7 surprising ideas for packed lunch for school and work

A meal at work or at school must be nutritious, tasty, healthy and, ideally, easy to prepare. Is it too much to ask? No if you know a few unique recipes. Today, you are in for a surprise – we have a few ideas that always work!

You can prepare each meal the day before, and if you don’t have time for cooking, just prep more in advance and store it in the fridge. We’ve included meals with meat, vegetarian meals and plant-based recipes.

1. Jar salad

Have your home-made salads ever turned into the mushy soggy mess after a few hours?
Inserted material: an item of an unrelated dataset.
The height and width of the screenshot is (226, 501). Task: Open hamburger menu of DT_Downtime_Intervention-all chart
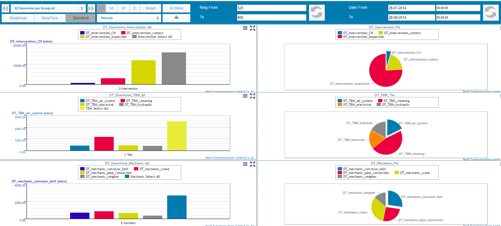pos(245,28)
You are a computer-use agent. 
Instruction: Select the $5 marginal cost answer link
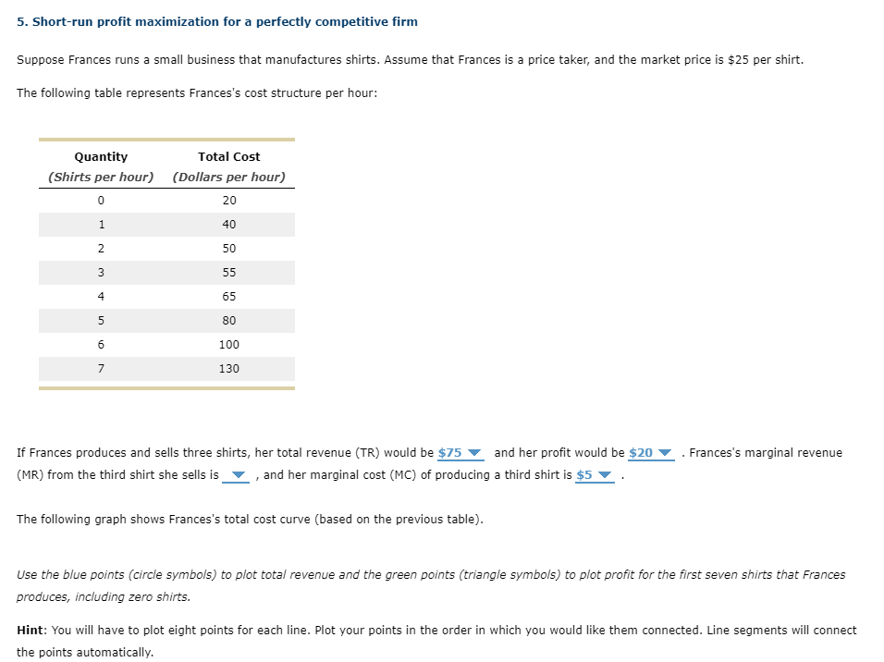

With this recipe, this will no longer be a problem!

Ingredients:

  • 1/2 cup cooked roasted buckwheat groats or quinoa
  • a large handful of spinach or Romaine lettuce
  • a handful of cherry tomatoes
  • 1 medium cucumber
  • 1/4 red or yellow bell pepper
  • optionally: 1/4 feta-type cheese.

Dressing: olive oil, salt, erythritol or any other sweetening agent and lemon juice.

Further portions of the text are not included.